Brain Anatomy - A Short Course: The Cortex


Cerebral Cortex: covers the cerebrum; six layers of cells; different areas (lobes) of the cerebral cortex have separate functions.

  1. Occipital Lobes - lower central back of the brain; processes visual stimuli. Receives visual stimuli, compares the information to what you've seen before and lets you know what it is that you see; communicates with other brain systems to determine what visual information you have stored previously. Only meaningful when the sensory perceptions are matched with previously stored cognitive associations.
  2. Temporal Lobes - on either side of the brain, just above the ears; processes auditory stimuli. Receives auditory stimuli, compares to information about sounds heard before and determines what you are listening to. Interesting: Wernicke's Area - critical for speech -allows us to comprehend or interpret speech and to put words together in correct syntax. Broca's Area also necessary for speech.
  3. Parietal Lobes - flat plate-like area at the top of the brain; has two parts - anterior and posterior. Anterior parietal lobe helps us send information to the muscles in the body about when and how to move. Somatosensory cortex (part of anterior parietal lobe) receives information/incoming sensory stimuli. Posterior parietal lobes analyzes and integrates all information received to provide a sense of spatial awareness. Also maintains focus or spatial attention.
  4. Frontal Lobes - largest part of cortex; perform most complex functions; abilities to move body parts at will, think about the past, plan for the future, focus attention, reflect, make decisions, solve problems, engage in conversation. Frontal lobes allow you to be consciously aware of all your thoughts and actions. Two parts: Motor Cortex - neural activity directing muscular movement starts here. AHA Moment: Broca's Area - allows speech; connected to Wernicke's Area by a bundle of nerve fibers. Words must be formed/assembled in Wernicke's Area and then relayed to Broca's Area to be translated into proper sounds. Second Part - Prefrontal Cortex - association cortex; information is synthesized from both the inner and outer sensory worlds. Associations between objects and their names made here; this is where the highest forms of mental activities. Critical for emotional self-regulation. So, could issues with the prefrontal lobe explain why kids have temper tantrum or inappropriate emotional reactions to things?

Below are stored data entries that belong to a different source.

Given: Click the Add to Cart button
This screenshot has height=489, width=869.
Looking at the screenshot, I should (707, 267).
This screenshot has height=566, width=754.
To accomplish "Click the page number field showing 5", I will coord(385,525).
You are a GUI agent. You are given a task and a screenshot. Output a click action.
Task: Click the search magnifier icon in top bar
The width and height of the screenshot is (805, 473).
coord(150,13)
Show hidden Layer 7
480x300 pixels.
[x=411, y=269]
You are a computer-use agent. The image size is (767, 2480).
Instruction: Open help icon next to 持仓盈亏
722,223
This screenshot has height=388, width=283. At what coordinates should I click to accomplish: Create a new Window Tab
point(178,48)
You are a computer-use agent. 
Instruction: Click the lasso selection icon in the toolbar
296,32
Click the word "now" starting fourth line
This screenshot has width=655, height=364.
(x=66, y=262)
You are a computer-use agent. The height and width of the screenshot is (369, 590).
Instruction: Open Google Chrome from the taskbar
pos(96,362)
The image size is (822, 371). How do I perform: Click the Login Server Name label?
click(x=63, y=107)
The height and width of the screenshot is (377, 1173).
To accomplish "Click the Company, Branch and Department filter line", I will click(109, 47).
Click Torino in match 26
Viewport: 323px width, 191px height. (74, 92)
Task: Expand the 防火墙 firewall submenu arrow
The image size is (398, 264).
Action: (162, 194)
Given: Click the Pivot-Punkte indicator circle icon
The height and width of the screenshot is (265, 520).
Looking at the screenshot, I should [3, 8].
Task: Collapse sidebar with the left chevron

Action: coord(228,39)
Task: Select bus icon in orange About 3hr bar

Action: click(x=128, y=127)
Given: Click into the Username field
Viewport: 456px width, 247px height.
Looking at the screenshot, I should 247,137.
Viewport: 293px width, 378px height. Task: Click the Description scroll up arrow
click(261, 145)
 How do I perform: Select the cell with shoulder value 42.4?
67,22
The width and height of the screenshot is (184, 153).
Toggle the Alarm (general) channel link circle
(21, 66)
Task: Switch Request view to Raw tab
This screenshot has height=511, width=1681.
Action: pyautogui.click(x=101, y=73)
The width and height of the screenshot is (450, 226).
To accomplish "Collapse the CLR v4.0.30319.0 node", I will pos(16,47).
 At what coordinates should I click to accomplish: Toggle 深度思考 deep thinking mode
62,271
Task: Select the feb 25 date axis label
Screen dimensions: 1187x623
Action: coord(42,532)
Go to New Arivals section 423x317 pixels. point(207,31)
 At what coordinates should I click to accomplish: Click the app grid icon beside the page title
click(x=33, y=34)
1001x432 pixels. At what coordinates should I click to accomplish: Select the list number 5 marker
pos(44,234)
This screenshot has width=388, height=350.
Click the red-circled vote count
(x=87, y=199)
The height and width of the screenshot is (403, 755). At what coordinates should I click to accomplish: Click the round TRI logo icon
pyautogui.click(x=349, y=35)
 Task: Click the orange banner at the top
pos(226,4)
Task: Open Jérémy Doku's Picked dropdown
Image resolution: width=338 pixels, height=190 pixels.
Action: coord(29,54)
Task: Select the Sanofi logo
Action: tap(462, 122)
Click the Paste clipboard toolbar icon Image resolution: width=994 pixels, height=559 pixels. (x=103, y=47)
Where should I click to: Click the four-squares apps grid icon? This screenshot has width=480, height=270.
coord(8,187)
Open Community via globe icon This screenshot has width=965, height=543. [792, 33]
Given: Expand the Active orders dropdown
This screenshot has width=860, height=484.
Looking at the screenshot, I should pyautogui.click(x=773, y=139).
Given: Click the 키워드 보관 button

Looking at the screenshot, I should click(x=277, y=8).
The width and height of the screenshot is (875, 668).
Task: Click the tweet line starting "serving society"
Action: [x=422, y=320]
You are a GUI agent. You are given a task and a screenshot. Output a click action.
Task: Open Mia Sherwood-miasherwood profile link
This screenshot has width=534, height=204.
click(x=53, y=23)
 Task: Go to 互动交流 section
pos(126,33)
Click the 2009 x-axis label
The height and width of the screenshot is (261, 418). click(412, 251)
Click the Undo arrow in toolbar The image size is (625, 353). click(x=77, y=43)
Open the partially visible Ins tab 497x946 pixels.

Right Brained vs. Left Brained?

  • left side of brain governs the right side of the body and vice versa
  • both hemispheres are joined by commissures (bundles of nerves)
  • both sides of the brain must work together to complete complex activities like naming an object or remembering things
  • hemisphere specializations: melodies better perceived in left ear/right hemisphere; negative emotions processed by the right hemisphere; positive emotions processed by left hemisphere; left hemisphere processes most speech things; left hemisphere recognizing faces; right hemisphere recognizing locations; right hemisphere decodes the external information to create an overall understanding of what we see or read; right hemisphere gives us an overall view of the world
  • "We need to teach to both halves of the brain because they work together all the time instead of teaching to the right side of the brain". We need to teach content within a context that is meaningful to students, and that connects to their own lives and experiences. This is teaching to both halves of the brain. Don't teach in isolation. Help students see how the information is, or could be used in their lives."